With a goal of spurring new discoveries in neuroscience by bright young investigators, and supporting the work of the next generation of leaders in the field, Reynold Spector, M.D. ’66, and his wife Michiko Spector have established a $1 million fund to foster the education and training of junior faculty members.
The Reynold and Michiko Spector Fund for Neuroscience celebrates—and looks to help through philanthropy—Yale’s long history of neuroscience discovery, which has contributed a great deal to the understanding of brain anatomy, physiology, and chemistry. “Yale is a strong place for neuroscience research,” says Reynold Spector. “The university is committed to it, and I am hopeful that bright young scientists will come up with ideas that are new and valuable.”
“The Spectors’ gifts are timely, coming at a moment when young investigators are increasingly valued as indispensable partners for the medical school’s senior faculty,” says Robert J. Alpern, M.D., dean and Ensign Professor of Medicine. “We realize more than ever how talented young scientists bring creative and innovative approaches to the school’s research programs.”
As a physician and researcher, Spector has had a strong interest in the neurosciences since his Yale days. He completed his medical school thesis with the late professor and chief of neuropathology Elias Manuelidis, M.D., a world-renowned expert in Creutzfeldt-Jakob disease, a degenerative disease of the nervous system. Spector has also closely followed the work of Manuelidis’ wife, Laura Manuelidis, M.D., professor of surgery (neuropathology).
“Elias Manuelidis thought a little bit differently than many other neuroscientists. He taught me an offbeat approach to things, and that turned out to be exceedingly useful, because I heard my own drummer,” says Spector. “We need strong, smart, young people who hear a different drummer to undertake innovative neuroscience research so we can make real progress against many currently untreatable brain diseases.”
“I know my husband’s interest in neuroscience research started at Yale,” says Michiko Spector. “Neuroscience is still an area with many unknowns. We need young, innovative blood to figure out our brain.”

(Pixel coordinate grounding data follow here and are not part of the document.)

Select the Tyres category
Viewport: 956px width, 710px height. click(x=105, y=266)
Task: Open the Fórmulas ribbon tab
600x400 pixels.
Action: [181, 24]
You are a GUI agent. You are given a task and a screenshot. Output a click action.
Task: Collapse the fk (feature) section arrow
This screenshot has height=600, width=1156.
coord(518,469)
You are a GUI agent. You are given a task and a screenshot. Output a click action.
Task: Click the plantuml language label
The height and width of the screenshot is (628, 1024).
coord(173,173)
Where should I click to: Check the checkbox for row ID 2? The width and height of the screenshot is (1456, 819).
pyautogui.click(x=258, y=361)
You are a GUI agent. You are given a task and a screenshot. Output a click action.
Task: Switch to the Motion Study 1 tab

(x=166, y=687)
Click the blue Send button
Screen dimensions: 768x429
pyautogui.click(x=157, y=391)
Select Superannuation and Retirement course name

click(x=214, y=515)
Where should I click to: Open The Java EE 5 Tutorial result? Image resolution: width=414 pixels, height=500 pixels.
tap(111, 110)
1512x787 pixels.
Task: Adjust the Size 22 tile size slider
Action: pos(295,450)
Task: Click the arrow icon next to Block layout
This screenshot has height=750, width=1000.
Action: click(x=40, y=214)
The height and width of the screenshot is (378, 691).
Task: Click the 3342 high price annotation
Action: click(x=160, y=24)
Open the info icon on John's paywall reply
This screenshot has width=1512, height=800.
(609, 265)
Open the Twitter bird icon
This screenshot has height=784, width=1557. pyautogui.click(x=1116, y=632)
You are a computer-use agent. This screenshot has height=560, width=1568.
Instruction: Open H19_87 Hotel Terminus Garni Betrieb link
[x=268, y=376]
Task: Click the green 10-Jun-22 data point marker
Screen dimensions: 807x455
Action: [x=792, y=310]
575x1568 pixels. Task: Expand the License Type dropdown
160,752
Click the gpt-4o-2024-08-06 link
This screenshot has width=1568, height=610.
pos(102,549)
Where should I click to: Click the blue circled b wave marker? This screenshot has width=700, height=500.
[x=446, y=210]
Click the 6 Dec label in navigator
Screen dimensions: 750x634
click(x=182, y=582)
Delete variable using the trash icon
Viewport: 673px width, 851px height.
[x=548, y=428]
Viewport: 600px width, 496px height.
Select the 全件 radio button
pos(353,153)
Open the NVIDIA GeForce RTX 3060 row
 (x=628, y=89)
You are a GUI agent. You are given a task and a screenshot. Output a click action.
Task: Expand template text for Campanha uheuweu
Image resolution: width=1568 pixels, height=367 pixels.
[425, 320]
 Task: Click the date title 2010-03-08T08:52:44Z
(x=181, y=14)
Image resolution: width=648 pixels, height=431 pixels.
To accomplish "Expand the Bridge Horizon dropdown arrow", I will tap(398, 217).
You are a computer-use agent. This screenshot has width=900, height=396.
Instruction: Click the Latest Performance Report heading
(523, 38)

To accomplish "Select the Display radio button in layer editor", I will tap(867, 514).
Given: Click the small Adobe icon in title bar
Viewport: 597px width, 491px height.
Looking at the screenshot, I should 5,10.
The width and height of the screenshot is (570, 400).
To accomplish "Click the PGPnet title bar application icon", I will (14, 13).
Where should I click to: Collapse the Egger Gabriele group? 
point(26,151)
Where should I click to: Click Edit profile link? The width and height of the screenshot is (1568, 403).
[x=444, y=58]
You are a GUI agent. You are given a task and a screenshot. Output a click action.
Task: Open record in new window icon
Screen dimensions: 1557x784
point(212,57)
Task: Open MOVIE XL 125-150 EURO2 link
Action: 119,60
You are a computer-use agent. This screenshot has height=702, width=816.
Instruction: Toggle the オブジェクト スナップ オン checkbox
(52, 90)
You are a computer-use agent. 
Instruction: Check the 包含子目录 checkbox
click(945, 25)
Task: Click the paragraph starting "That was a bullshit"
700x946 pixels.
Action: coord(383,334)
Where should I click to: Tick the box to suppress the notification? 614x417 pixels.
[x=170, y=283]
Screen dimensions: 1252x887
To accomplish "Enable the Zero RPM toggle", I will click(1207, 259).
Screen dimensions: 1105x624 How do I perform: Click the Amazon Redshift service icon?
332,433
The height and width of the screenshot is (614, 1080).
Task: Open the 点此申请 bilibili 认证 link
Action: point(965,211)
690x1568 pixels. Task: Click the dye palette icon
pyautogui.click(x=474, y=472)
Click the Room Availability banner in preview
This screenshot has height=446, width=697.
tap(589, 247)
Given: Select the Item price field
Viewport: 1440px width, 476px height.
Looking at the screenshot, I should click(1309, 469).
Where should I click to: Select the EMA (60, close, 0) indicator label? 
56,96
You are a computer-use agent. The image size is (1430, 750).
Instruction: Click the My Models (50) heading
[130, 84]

The endowed fund will provide research and teaching support in perpetuity to junior faculty working in the field. This year, Ellen J. Hoffman, M.D., Ph.D., assistant professor in the Yale Child Study Center, has been selected to receive research support from the fund. “As a junior faculty member, I believe the Spector Fund Award will greatly contribute to the development of my research program. The award will give me the opportunity to expand my research in new directions with the aim of advancing our understanding of the neurobiology of autism.”
Reynold Spector, now retired, focused his research on understanding the blood-brain and blood-cerebrospinal fluid barriers. He also had a long career in clinical pharmacology, culminating in a position at Merck, where he oversaw the development of breakthrough medications including Zocor®, Singulair®, Fosamax®, and Cozaar®; and vaccines for human papillomavirus and shingles. Prior to his tenure at Merck, where he served as head of development, Spector conducted neuroscience research at Harvard for seven years, and then at the University of Iowa, where he was director of the university’s Clinical Research Center as well.
The Spectors’ daughter, June T. Spector, M.D., M.P.H., is also a graduate of Yale School of Medicine, Class of 2005. She now is an associate professor of medicine (general internal medicine), and of environmental and occupational health sciences, at the University of Washington. The Spectors view their contribution to Yale as a crucial investment in an institution that has done much for them, and for all of its students. “Both June and I benefitted greatly from Yale,” Reynold Spector says, “so we decided to give back.”